• Selected passage:
*****

Baseline cognition and demographic, lifestyle, and cardiovascular risk factors in US POINTER
- PMID: 40667673
- PMCID: PMC12265023
- DOI: 10.1002/alz.70216
Baseline cognition and demographic, lifestyle, and cardiovascular risk factors in US POINTER
Abstract
Introduction: Validation of the primary cognitive composite and baseline cognitive characteristics are presented for the US-Study-to-Protect-Brain-Health-Through-Lifestyle-Intervention-to-Reduce-Risk (US POINTER).
Methods: US POINTER is a multicenter, randomized clinical trial of two lifestyle interventions testing cognitive benefit in older adults without significant cognitive impairment but at-risk for decline due to well-established factors. Cognition is measured using a global cognitive composite (US POINTER modified Neuropsychological Test Battery-PmNTB).
Results: The PmNTB is a valid cognitive composite, exhibiting good psychometric properties and tracking with other established outcomes. Among the 2111 enrolled participants (mean age = 68.2 years, 69% women, 31% from race and ethnic minoritized groups), demographic characteristics alone (age, sex, education, race, ethnicity) explained more variance in cognition measured using the PmNTB (25.94%) compared with cardiovascular and family history risk factors combined (added < 3% explained variance).
Discussion: In a large diverse older adult cohort, demographic features rather than well-established risks for cognitive decline correlate with baseline global cognition.
Clinical trial registration number: NCT03688126 HIGHLIGHTS: Demographic characteristics explain baseline cognition in at-risk older adults. The POINTER Modified Neuropsychological Test Battery (PmNTB) is a valid measure. Worse cognition tracks with E4+, high HbA1c, current smoking, Framingham heart risk.
Keywords: clinical trials; healthy aging; lifestyle interventions; risk factors.
© 2025 The Author(s). Alzheimer's & Dementia published by Wiley Periodicals LLC on behalf of Alzheimer's Association.
Conflict of interest statement
US POINTER was conceived and developed in partnership with the Alzheimer's Association. Drs. Snyder and Carrillo, full‐time employees of the Alzheimer's Association, have contributed to the study design, trial oversight, manuscript preparation, and the decision to submit the article for publication. The authors have no conflicts to report. Author disclosures are available in the Supporting Information.

*****

• Dataset extract:
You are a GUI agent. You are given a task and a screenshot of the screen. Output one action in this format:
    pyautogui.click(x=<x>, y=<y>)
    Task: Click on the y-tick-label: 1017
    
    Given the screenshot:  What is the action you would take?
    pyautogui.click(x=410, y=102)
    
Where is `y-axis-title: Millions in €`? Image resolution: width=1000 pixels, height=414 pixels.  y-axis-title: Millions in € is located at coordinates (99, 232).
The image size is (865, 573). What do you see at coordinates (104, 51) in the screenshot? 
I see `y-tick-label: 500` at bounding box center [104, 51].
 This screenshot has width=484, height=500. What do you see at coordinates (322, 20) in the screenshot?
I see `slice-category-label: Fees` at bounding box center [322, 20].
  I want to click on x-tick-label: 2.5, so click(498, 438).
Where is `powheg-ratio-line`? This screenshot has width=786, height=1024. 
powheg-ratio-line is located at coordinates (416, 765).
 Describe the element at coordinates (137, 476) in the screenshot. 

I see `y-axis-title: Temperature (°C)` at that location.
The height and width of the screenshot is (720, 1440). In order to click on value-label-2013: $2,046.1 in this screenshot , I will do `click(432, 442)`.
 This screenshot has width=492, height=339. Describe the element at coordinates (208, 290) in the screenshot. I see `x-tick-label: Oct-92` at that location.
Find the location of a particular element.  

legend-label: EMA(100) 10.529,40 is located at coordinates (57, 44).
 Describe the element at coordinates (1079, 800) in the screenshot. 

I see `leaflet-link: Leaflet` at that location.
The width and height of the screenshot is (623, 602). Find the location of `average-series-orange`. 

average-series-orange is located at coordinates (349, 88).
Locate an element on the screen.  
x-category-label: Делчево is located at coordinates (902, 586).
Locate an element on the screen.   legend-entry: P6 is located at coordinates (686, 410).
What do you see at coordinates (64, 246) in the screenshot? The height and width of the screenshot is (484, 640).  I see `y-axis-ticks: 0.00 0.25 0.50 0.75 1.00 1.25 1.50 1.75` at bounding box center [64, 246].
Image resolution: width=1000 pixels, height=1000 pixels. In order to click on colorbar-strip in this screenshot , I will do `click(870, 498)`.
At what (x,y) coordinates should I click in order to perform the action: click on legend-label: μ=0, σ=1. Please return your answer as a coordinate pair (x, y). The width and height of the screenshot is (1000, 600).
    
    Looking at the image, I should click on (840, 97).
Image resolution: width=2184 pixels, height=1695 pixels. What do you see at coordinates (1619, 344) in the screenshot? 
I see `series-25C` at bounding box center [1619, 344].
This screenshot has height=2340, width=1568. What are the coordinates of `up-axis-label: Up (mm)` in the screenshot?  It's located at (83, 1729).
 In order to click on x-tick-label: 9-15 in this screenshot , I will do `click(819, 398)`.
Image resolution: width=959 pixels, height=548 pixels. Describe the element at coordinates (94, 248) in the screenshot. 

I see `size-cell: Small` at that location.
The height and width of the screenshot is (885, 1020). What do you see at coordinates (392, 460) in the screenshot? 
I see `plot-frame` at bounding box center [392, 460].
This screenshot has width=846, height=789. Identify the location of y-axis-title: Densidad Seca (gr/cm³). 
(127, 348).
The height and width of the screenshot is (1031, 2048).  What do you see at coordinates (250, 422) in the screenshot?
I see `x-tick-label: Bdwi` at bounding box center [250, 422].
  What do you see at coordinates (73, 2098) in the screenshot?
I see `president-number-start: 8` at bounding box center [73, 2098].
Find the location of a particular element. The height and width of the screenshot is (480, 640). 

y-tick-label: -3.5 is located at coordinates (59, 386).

*****

• Task item: Please list the demographic characteristics that the US POINTER abstract names in its Results as explaining variance in cognition measured with the PmNTB. The rows have nothing to do with this exercise.

• Your response: Age, sex, education, race, ethnicity